The primary structural skeleton of a tall building can be visualized as a vertical cantilever beam with its base fixed in the ground. The structure has to carry the vertical gravity loads and the lateral wind and earthquake loads. Gravity loads are caused by dead and live loads. Lateral loads tend to snap the building or topple it. The building must therefore have adequate shear and bending resistance and must not lose its vertical load-carrying capability. Fazlur Khan realized for the first time that as buildings became taller, there is a “premium for height” due to lateral loads and the demand on the structural system dramatically increased, and as a result, the total structural material consumption increases drastically (Ali, 2001).
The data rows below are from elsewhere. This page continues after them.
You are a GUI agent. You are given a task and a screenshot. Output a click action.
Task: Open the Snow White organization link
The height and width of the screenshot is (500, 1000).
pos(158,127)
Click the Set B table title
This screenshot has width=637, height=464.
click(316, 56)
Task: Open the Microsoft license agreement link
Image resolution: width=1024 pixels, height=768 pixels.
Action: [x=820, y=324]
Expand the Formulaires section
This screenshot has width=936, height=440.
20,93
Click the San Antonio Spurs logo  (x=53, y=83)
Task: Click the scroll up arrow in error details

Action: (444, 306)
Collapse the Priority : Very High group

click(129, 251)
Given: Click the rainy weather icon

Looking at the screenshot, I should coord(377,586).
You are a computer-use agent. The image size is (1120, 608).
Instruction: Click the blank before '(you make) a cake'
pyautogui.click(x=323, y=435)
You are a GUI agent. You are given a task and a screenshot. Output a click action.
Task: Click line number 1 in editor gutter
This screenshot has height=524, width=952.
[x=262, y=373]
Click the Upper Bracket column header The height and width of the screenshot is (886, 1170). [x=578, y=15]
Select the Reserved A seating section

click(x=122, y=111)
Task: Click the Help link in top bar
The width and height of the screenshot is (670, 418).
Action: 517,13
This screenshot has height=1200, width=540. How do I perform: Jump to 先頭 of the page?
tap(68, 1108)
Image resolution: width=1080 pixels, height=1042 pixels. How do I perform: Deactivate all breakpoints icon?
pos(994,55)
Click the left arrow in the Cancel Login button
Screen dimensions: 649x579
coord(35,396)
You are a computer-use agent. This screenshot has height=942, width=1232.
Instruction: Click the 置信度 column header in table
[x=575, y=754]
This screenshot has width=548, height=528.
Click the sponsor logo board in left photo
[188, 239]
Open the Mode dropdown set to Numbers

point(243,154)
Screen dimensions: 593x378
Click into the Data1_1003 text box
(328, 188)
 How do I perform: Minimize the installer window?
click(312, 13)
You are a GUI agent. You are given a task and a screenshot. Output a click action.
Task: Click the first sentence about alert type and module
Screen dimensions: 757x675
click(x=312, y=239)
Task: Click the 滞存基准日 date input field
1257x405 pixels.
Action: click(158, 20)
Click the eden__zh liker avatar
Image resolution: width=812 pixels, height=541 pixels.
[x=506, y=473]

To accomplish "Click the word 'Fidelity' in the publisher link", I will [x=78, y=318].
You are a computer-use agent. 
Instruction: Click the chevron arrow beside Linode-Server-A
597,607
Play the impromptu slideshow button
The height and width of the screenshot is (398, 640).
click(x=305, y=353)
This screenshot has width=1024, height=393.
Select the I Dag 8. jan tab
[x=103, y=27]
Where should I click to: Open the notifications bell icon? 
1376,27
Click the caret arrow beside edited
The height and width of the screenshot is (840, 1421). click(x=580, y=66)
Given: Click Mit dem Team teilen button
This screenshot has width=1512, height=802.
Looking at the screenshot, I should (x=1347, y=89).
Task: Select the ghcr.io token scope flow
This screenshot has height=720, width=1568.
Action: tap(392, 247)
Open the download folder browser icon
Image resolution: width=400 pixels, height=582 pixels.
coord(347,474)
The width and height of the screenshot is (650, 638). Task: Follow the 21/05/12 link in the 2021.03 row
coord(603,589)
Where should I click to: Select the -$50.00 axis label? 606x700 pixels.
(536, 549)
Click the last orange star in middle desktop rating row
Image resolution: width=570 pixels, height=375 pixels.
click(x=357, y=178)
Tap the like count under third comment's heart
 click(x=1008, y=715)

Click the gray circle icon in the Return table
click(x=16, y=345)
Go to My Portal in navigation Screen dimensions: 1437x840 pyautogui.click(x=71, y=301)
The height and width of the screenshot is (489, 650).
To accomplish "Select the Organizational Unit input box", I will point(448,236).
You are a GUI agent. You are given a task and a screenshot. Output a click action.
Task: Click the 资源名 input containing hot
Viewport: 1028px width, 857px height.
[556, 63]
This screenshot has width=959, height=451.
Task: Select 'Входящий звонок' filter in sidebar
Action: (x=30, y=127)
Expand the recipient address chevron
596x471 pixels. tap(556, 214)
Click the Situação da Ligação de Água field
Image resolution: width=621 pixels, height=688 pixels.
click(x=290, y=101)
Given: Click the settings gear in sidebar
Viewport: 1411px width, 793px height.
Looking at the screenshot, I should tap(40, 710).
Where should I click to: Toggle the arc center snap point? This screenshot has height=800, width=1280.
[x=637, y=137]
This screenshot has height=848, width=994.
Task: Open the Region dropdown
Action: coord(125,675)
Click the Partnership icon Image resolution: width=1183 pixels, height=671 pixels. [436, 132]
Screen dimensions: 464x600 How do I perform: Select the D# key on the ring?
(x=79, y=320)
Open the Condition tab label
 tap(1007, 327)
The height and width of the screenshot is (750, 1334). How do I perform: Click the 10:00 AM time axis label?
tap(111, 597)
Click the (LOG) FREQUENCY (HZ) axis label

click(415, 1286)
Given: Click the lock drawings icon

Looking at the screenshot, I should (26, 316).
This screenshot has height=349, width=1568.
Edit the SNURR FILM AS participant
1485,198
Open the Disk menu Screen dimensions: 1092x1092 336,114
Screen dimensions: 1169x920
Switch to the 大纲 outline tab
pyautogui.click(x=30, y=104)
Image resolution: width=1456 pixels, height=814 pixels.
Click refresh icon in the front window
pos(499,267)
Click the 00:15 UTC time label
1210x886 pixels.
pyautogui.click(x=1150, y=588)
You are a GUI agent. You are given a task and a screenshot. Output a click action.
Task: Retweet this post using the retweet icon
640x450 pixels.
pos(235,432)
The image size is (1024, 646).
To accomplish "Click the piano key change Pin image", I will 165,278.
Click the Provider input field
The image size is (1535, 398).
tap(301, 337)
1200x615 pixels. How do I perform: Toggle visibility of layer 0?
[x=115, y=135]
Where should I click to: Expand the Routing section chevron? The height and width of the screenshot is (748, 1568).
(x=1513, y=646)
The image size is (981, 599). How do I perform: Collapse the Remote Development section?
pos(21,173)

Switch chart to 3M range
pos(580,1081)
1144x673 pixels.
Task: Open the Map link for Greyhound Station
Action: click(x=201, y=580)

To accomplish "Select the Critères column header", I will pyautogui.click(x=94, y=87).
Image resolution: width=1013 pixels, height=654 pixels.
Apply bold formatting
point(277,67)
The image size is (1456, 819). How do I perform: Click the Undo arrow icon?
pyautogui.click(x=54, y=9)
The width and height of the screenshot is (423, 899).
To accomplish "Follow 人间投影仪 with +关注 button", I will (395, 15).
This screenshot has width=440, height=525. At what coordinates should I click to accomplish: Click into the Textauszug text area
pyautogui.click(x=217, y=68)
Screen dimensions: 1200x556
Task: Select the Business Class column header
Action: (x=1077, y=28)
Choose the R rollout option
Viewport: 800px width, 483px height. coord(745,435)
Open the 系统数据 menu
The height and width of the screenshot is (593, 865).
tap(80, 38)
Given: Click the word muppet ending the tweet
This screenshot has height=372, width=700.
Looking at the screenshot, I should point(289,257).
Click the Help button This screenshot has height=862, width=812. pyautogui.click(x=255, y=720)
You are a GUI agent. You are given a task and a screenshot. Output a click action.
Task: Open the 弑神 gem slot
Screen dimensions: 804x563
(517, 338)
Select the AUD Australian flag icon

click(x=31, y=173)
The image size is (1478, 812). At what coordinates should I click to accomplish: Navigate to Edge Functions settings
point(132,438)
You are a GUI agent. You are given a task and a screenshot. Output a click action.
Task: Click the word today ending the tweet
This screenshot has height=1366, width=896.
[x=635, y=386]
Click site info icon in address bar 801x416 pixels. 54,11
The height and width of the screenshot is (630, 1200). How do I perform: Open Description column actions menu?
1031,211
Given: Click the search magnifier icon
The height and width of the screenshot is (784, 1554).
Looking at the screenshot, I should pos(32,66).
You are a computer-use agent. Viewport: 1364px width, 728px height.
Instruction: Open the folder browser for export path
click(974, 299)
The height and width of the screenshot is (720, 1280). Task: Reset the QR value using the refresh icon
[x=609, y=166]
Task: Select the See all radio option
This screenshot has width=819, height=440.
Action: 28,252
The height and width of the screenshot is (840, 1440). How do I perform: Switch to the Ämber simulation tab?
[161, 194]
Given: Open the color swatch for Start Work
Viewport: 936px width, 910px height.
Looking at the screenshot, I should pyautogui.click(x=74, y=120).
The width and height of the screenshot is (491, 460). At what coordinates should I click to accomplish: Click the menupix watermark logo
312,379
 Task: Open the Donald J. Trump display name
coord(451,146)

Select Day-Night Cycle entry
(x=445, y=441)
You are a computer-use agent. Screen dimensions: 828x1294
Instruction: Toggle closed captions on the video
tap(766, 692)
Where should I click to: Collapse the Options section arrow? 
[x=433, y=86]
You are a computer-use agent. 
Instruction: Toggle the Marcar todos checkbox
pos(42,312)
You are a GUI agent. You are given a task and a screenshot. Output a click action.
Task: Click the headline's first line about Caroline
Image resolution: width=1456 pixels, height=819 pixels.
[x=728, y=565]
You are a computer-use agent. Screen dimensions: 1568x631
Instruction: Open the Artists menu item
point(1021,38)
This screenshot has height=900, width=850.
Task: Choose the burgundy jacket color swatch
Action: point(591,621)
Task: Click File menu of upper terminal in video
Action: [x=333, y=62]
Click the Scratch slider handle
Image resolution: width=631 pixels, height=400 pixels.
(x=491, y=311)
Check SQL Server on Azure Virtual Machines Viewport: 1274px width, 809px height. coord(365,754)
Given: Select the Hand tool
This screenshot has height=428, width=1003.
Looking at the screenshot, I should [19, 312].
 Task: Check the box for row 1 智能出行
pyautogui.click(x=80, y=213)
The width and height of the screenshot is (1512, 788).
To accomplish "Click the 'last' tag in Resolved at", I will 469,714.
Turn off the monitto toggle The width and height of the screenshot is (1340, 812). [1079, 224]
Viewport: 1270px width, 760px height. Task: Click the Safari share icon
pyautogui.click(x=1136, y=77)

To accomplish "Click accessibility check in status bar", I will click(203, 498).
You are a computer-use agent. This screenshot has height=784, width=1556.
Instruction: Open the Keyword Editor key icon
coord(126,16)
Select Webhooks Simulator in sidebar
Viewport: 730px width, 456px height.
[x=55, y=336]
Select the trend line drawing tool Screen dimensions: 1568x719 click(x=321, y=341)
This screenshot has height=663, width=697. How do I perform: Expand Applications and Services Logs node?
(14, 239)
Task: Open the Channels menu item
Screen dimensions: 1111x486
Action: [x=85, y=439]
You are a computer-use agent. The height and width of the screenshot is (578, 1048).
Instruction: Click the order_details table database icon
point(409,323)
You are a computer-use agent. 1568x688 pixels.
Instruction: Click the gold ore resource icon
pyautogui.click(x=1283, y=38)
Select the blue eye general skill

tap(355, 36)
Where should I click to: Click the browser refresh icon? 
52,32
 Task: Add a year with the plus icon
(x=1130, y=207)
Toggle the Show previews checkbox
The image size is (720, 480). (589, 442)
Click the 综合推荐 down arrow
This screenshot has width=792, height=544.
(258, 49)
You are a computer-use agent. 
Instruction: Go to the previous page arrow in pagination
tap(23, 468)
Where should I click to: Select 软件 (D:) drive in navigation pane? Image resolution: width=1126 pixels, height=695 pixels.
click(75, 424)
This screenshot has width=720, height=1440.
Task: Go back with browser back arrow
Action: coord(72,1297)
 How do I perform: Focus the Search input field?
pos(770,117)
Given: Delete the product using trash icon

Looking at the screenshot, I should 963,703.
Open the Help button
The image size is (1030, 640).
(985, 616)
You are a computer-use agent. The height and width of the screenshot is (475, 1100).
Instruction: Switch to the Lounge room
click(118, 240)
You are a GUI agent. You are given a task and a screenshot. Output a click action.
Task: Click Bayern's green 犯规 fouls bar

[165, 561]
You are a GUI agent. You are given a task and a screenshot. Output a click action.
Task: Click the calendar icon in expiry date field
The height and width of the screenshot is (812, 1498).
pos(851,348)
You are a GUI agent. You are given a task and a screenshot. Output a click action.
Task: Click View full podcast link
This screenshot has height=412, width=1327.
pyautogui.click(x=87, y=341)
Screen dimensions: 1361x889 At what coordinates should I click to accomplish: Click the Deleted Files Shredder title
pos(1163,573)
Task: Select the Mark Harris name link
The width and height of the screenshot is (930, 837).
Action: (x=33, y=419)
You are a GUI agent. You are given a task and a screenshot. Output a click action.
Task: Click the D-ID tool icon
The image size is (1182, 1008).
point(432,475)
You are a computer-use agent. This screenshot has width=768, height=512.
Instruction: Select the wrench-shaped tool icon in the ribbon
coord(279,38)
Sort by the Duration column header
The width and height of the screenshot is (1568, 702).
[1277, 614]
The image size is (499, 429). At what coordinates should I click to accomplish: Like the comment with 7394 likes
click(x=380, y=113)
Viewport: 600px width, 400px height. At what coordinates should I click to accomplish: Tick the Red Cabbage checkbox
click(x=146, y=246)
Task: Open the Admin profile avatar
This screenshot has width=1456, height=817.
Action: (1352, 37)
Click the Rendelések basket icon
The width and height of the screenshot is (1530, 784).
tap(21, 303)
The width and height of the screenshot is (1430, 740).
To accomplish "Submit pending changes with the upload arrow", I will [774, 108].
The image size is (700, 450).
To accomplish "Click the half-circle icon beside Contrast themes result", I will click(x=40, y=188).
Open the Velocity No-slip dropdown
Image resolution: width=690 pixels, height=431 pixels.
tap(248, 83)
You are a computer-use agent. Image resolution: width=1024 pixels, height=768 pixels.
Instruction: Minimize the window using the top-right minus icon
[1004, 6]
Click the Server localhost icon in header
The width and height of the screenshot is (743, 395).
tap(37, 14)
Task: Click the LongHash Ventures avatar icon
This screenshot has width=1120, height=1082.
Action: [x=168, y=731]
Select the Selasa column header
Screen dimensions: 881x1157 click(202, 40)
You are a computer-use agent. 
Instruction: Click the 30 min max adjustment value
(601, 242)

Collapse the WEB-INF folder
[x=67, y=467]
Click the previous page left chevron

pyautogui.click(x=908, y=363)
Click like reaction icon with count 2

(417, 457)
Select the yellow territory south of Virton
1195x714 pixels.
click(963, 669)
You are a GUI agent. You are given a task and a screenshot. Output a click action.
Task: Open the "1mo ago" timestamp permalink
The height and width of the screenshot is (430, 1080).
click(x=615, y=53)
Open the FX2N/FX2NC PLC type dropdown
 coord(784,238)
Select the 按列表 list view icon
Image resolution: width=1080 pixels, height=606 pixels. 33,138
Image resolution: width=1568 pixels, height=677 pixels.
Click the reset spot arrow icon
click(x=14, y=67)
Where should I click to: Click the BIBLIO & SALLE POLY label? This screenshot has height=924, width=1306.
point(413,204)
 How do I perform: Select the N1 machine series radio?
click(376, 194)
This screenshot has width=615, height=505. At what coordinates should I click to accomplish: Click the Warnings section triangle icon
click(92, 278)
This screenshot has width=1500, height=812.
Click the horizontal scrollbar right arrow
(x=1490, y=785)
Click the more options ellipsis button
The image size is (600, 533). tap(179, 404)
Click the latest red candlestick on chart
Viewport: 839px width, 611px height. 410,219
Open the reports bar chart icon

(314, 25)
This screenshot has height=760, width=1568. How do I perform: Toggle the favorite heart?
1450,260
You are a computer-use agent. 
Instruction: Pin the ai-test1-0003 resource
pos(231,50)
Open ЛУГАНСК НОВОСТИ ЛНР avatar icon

If there would be no lateral forces on the building such as wind or earthquake, any high-rise building could be designed just for gravity loads. The floor framing system usually carries almost the same gravity loads at each floor, although the girders along the column lines need to be progressively heavier towards the base of the building to carry increasing lateral forces and to augment the building’s stiffness. The column sizes increase progressively towards the base of the building due to the accumulated increase in the gravity loads transmitted from the floors above.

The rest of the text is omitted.